***** Records for this task *****

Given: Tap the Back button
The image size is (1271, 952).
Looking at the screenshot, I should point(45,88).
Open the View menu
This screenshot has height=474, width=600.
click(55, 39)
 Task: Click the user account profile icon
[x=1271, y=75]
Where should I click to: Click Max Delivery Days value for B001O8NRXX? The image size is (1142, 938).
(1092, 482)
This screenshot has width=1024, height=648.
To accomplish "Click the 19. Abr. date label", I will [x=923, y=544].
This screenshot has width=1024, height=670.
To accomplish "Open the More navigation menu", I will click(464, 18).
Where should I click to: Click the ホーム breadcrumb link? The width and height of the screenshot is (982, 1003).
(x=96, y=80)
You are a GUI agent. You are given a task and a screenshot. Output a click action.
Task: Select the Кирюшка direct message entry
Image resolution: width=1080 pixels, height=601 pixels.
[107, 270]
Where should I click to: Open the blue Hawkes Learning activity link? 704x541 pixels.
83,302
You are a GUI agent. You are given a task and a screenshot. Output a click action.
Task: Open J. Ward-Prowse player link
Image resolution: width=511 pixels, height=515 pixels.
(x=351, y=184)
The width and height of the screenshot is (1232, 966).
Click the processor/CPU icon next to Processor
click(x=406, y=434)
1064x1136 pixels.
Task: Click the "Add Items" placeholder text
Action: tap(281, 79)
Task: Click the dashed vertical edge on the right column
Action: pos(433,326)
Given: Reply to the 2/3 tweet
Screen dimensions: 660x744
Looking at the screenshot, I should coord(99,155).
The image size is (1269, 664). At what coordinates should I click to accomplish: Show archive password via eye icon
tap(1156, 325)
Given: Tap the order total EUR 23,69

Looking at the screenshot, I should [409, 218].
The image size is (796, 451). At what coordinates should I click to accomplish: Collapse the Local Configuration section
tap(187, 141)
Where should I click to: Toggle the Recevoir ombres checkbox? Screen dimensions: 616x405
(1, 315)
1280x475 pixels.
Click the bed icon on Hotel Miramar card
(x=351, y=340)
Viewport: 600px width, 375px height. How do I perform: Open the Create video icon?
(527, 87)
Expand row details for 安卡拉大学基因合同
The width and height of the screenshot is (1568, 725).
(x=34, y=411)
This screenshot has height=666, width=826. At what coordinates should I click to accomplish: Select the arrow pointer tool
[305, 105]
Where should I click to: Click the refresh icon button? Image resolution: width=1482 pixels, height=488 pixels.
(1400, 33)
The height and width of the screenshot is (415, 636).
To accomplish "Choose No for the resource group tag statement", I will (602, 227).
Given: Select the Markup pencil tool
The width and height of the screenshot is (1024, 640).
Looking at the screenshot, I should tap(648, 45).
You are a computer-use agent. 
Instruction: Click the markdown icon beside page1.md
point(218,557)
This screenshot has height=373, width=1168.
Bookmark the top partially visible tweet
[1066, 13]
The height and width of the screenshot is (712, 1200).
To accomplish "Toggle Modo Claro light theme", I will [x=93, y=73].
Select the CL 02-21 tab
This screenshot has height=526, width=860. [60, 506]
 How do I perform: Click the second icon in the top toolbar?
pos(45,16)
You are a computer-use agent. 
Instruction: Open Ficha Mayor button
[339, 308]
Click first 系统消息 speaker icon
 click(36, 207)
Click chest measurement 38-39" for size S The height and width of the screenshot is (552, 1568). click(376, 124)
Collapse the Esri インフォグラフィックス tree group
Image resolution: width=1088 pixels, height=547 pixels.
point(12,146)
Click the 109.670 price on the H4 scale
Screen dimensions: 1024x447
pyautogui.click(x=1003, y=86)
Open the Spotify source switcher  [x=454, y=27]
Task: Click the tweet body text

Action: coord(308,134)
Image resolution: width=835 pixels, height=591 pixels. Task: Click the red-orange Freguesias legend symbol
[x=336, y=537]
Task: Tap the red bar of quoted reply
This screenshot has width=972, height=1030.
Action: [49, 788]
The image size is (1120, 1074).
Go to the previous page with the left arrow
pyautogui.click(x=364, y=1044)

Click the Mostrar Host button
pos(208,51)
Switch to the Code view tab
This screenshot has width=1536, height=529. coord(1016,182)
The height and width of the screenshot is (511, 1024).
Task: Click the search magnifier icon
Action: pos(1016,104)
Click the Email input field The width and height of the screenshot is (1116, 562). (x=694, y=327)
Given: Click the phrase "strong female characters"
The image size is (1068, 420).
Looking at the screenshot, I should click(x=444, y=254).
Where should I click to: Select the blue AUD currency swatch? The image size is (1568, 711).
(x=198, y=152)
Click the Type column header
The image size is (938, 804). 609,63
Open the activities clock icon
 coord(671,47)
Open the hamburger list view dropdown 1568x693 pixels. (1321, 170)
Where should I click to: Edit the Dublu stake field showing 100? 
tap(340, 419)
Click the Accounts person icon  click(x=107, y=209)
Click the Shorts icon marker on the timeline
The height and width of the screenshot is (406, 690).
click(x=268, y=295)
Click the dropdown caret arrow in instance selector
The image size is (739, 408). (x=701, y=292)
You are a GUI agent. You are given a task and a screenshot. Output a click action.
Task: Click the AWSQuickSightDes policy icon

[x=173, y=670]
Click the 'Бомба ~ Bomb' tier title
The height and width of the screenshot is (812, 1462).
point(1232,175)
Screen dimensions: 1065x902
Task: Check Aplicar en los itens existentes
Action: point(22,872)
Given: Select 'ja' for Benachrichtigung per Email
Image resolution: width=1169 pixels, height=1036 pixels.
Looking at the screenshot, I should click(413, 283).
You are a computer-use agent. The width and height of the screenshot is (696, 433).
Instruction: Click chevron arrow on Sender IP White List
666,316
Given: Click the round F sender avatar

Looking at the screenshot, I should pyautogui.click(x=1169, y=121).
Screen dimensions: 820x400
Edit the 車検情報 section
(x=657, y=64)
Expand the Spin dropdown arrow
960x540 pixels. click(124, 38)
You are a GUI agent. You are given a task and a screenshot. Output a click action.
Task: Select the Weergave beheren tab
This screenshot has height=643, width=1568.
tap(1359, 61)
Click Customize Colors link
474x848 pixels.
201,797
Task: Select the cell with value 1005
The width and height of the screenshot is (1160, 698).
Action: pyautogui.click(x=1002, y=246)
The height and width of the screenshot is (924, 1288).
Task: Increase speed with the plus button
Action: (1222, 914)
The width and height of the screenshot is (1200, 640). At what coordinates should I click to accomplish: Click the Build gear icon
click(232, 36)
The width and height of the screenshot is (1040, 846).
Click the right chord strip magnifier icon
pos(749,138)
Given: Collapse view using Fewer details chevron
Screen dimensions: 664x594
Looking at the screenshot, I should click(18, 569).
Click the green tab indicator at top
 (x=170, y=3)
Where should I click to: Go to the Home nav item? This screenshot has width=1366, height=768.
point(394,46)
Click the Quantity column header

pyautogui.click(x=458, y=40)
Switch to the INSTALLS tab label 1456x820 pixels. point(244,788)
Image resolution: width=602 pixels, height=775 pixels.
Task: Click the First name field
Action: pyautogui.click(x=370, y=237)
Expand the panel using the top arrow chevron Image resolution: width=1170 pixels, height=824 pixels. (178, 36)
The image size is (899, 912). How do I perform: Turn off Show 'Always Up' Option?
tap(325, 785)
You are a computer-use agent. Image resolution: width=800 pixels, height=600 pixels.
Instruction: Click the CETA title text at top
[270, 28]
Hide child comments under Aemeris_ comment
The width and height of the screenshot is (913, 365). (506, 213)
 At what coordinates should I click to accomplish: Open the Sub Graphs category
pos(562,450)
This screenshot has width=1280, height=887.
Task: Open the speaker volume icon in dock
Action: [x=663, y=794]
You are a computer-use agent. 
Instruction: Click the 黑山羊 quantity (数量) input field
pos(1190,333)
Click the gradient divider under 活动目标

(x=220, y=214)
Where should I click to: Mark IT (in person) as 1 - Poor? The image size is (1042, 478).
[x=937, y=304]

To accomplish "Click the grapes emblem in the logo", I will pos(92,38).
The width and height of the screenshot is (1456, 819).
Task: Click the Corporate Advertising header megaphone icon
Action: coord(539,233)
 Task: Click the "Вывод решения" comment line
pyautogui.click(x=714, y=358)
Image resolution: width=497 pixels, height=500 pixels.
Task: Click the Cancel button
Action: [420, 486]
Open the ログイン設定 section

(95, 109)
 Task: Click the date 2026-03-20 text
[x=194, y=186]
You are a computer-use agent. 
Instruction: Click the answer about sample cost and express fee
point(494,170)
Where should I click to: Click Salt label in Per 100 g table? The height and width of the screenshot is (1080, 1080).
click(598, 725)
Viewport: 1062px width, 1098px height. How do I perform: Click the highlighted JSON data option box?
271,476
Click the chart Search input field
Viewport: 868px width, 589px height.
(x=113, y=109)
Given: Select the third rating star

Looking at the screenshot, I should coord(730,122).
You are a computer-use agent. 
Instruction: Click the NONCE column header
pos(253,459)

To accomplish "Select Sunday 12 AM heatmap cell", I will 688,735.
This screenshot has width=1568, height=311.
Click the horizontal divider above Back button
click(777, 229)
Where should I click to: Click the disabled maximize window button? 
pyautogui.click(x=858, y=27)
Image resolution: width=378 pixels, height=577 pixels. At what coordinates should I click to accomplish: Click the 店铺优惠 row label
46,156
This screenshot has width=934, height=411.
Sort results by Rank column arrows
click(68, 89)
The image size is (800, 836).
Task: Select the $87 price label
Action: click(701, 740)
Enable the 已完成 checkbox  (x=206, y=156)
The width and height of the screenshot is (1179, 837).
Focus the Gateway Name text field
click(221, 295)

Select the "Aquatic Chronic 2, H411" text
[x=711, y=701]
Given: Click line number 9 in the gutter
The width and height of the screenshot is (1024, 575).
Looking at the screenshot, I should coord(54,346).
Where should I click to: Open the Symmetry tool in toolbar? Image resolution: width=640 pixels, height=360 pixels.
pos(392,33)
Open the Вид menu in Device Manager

*****

Exercise instructions: A verbatim transcription is needed of the lines above, starting at the line with "Image resolution: width=835" and ending at the line with "Click the Accounts", both included, and of nothing else.

Response to this task:
Image resolution: width=835 pixels, height=591 pixels. Task: Click the red-orange Freguesias legend symbol
[x=336, y=537]
Task: Tap the red bar of quoted reply
This screenshot has width=972, height=1030.
Action: [49, 788]
The image size is (1120, 1074).
Go to the previous page with the left arrow
pyautogui.click(x=364, y=1044)

Click the Mostrar Host button
pos(208,51)
Switch to the Code view tab
This screenshot has width=1536, height=529. coord(1016,182)
The height and width of the screenshot is (511, 1024).
Task: Click the search magnifier icon
Action: pos(1016,104)
Click the Email input field The width and height of the screenshot is (1116, 562). (x=694, y=327)
Given: Click the phrase "strong female characters"
The image size is (1068, 420).
Looking at the screenshot, I should click(x=444, y=254).
Where should I click to: Select the blue AUD currency swatch? The image size is (1568, 711).
(x=198, y=152)
Click the Type column header
The image size is (938, 804). 609,63
Open the activities clock icon
 coord(671,47)
Open the hamburger list view dropdown 1568x693 pixels. (1321, 170)
Where should I click to: Edit the Dublu stake field showing 100? 
tap(340, 419)
Click the Accounts person icon  click(x=107, y=209)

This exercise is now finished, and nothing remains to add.